## Your objective
A faithful transcription of all lines below is the expected answer.

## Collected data
►

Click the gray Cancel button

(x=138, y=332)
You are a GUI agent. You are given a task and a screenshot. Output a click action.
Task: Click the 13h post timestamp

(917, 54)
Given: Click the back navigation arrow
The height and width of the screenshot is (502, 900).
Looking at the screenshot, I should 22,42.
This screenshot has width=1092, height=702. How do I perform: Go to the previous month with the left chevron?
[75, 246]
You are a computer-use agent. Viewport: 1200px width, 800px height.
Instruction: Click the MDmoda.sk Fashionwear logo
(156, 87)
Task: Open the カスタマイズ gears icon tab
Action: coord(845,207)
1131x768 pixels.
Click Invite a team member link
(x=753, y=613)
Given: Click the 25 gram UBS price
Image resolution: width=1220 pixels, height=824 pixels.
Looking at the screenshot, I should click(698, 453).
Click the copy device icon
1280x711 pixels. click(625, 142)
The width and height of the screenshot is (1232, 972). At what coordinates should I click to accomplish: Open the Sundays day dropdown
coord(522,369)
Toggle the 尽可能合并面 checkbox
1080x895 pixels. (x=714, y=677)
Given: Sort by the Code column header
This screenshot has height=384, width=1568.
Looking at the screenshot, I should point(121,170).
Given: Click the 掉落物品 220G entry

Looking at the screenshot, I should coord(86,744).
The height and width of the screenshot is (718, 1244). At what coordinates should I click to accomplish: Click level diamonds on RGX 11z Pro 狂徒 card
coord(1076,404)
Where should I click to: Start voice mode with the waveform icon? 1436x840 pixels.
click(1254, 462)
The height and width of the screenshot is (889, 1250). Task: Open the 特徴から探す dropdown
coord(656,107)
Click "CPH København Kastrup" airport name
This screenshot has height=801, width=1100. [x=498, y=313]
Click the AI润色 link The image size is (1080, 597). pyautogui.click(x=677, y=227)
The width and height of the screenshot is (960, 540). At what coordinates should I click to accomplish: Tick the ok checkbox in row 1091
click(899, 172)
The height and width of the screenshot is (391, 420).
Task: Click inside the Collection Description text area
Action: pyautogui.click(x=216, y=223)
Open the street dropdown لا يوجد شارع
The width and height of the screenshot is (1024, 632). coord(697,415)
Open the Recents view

◄

## Exercise answer
Click the gray Cancel button

(x=138, y=332)
You are a GUI agent. You are given a task and a screenshot. Output a click action.
Task: Click the 13h post timestamp

(917, 54)
Given: Click the back navigation arrow
The height and width of the screenshot is (502, 900).
Looking at the screenshot, I should 22,42.
This screenshot has width=1092, height=702. How do I perform: Go to the previous month with the left chevron?
[75, 246]
You are a computer-use agent. Viewport: 1200px width, 800px height.
Instruction: Click the MDmoda.sk Fashionwear logo
(156, 87)
Task: Open the カスタマイズ gears icon tab
Action: coord(845,207)
1131x768 pixels.
Click Invite a team member link
(x=753, y=613)
Given: Click the 25 gram UBS price
Image resolution: width=1220 pixels, height=824 pixels.
Looking at the screenshot, I should click(698, 453).
Click the copy device icon
1280x711 pixels. click(625, 142)
The width and height of the screenshot is (1232, 972). At what coordinates should I click to accomplish: Open the Sundays day dropdown
coord(522,369)
Toggle the 尽可能合并面 checkbox
1080x895 pixels. (x=714, y=677)
Given: Sort by the Code column header
This screenshot has height=384, width=1568.
Looking at the screenshot, I should point(121,170).
Given: Click the 掉落物品 220G entry

Looking at the screenshot, I should coord(86,744).
The height and width of the screenshot is (718, 1244). At what coordinates should I click to accomplish: Click level diamonds on RGX 11z Pro 狂徒 card
coord(1076,404)
Where should I click to: Start voice mode with the waveform icon? 1436x840 pixels.
click(1254, 462)
The height and width of the screenshot is (889, 1250). Task: Open the 特徴から探す dropdown
coord(656,107)
Click "CPH København Kastrup" airport name
This screenshot has height=801, width=1100. [x=498, y=313]
Click the AI润色 link The image size is (1080, 597). pyautogui.click(x=677, y=227)
The width and height of the screenshot is (960, 540). At what coordinates should I click to accomplish: Tick the ok checkbox in row 1091
click(899, 172)
The height and width of the screenshot is (391, 420).
Task: Click inside the Collection Description text area
Action: pyautogui.click(x=216, y=223)
Open the street dropdown لا يوجد شارع
The width and height of the screenshot is (1024, 632). coord(697,415)
Open the Recents view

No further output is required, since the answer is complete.